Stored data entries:

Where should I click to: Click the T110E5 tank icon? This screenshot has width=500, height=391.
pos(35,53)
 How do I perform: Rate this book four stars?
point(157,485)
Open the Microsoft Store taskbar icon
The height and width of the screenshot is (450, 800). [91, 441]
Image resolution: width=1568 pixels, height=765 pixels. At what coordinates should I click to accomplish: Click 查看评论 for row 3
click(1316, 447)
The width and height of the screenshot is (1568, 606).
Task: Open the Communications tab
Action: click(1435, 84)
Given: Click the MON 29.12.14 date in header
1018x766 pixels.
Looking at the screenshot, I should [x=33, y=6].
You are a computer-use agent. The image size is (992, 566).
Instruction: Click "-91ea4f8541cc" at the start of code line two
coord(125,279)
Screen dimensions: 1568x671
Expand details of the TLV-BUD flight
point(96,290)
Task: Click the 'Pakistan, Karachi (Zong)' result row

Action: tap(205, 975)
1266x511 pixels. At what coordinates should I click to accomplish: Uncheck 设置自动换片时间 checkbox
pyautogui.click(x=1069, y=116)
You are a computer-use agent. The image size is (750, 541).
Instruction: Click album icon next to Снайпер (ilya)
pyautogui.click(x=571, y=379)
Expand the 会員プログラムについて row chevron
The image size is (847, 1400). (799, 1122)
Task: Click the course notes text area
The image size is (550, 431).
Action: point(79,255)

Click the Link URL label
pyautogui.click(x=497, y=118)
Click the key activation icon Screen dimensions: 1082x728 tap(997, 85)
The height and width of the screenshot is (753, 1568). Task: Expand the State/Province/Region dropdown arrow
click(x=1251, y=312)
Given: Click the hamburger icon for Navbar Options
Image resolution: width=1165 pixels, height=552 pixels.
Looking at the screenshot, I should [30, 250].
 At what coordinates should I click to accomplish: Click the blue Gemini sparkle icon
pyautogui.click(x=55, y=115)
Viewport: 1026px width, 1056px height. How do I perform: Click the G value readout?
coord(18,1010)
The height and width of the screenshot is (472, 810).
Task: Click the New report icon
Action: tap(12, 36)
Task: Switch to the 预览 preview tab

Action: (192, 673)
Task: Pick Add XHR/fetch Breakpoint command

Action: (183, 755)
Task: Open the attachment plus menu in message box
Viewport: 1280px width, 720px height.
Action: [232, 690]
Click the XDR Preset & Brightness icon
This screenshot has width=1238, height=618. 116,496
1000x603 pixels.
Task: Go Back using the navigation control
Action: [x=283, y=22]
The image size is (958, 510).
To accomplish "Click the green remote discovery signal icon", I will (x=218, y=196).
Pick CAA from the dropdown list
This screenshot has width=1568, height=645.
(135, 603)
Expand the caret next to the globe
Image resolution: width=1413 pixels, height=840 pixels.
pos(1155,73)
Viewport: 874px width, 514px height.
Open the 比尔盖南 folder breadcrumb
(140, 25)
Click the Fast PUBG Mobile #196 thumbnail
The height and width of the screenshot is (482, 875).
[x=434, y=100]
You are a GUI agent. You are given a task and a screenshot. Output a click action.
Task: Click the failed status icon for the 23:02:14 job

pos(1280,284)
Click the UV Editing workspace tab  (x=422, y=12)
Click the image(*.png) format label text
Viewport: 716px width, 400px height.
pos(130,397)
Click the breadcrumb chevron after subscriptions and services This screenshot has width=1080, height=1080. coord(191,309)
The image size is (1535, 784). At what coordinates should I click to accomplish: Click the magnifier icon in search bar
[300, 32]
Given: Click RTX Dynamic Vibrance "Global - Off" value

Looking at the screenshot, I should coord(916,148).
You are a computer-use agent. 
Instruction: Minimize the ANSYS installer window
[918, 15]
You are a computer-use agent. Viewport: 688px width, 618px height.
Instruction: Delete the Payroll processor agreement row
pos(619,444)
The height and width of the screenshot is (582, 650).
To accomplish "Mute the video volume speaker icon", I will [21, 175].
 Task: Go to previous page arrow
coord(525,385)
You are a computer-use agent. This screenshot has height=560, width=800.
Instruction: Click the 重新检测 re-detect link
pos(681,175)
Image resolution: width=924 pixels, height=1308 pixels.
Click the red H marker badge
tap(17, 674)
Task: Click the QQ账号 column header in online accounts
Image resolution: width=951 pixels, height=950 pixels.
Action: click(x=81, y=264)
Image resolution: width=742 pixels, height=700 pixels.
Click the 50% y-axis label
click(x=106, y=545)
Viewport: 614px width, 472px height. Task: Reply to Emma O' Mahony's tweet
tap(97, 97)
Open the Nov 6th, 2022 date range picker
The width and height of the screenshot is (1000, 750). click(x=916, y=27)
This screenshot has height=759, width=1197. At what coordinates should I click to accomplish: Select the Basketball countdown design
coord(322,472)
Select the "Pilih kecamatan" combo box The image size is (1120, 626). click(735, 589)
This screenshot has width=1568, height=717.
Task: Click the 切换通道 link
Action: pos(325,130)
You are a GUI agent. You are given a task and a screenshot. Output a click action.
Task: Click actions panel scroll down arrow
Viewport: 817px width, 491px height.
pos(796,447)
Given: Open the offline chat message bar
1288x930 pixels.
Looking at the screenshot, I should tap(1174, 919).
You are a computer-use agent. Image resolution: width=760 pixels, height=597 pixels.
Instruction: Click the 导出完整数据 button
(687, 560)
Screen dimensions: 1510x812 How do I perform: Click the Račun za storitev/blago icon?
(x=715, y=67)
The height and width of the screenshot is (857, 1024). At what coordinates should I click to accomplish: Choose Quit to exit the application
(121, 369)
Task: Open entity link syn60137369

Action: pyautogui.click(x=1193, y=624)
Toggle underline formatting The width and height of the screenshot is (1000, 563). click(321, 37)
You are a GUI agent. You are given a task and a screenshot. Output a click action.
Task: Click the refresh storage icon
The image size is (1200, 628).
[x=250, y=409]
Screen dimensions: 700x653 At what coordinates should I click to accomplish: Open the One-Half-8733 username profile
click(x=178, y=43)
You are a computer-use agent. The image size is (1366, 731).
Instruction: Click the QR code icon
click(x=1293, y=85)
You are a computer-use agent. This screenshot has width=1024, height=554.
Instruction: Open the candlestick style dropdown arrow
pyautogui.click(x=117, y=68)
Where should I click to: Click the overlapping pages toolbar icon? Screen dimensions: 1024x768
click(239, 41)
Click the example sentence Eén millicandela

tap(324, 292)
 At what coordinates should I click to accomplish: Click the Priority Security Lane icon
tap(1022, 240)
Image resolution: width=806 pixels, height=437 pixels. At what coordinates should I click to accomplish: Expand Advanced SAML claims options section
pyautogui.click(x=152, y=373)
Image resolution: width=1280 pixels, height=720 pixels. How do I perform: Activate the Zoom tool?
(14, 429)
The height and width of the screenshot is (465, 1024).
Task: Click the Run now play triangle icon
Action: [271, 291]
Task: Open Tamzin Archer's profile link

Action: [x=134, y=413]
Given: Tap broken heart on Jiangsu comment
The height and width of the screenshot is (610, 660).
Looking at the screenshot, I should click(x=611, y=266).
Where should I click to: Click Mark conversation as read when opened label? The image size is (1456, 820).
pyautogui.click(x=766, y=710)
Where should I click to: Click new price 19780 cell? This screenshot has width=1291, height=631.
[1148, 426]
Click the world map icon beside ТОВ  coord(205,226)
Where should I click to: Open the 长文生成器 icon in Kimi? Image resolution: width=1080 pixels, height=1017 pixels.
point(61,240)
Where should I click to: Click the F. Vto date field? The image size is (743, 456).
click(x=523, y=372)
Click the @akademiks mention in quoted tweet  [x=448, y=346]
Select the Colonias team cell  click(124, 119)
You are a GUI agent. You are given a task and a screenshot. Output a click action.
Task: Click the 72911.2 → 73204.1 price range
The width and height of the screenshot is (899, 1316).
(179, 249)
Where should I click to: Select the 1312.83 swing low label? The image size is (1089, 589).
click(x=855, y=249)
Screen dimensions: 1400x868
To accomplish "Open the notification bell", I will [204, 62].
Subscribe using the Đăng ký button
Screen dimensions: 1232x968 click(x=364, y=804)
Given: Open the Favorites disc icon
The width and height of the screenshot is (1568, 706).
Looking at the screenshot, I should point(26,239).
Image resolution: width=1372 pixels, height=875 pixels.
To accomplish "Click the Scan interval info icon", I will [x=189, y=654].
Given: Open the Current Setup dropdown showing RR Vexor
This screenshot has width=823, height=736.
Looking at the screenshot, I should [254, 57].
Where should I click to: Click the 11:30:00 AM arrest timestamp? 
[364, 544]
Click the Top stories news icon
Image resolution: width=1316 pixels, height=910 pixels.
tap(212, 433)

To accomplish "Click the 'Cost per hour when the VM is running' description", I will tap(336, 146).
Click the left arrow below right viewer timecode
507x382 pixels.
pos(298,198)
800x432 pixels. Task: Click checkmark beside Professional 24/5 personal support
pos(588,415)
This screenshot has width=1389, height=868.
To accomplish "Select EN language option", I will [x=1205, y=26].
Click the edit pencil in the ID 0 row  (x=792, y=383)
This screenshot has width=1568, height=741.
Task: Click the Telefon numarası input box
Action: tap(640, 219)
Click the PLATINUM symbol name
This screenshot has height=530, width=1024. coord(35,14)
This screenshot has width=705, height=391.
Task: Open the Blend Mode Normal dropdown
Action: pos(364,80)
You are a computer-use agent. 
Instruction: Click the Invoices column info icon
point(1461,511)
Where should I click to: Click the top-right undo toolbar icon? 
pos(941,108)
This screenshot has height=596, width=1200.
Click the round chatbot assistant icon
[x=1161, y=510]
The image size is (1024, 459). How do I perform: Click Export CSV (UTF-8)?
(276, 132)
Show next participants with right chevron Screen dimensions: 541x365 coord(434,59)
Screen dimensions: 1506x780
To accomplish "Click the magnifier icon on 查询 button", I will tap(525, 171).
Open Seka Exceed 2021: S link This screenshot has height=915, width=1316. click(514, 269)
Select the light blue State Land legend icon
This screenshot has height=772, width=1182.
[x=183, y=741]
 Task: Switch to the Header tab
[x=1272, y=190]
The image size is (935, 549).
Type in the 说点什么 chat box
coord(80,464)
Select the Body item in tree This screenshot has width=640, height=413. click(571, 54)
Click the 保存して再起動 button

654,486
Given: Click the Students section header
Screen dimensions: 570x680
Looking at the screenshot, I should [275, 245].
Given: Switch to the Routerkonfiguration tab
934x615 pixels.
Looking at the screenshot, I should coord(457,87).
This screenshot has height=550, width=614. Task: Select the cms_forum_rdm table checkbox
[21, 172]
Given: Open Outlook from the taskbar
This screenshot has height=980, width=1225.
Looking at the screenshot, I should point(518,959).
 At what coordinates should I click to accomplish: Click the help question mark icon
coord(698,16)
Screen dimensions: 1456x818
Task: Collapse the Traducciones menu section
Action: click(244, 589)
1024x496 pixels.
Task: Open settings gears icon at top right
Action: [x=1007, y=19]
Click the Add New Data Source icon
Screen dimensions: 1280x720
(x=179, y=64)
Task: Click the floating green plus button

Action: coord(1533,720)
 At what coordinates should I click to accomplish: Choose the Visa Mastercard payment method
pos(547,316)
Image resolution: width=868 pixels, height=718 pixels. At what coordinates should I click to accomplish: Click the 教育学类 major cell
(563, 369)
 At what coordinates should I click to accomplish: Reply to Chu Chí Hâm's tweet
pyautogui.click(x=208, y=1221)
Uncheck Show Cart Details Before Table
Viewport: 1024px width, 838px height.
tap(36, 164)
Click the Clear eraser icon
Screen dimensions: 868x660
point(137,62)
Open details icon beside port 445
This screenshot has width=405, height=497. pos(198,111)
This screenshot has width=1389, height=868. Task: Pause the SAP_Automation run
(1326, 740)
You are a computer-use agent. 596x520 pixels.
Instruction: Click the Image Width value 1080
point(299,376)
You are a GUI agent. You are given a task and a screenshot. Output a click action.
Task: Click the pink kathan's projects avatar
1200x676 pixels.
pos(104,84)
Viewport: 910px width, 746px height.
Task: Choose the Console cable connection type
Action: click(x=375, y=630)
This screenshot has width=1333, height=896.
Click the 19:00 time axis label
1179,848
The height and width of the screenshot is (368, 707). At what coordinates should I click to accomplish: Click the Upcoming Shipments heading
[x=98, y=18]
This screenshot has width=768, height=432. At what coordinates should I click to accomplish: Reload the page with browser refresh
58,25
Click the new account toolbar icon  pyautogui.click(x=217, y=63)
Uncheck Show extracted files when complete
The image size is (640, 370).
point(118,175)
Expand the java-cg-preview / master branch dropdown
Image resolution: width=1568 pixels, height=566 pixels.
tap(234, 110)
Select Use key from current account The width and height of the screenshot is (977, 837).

## Your objective:
Lines from the entries that contain the word "text" are what the answer must hold.

## Solution to this problem:
Task: Click the course notes text area
Click the image(*.png) format label text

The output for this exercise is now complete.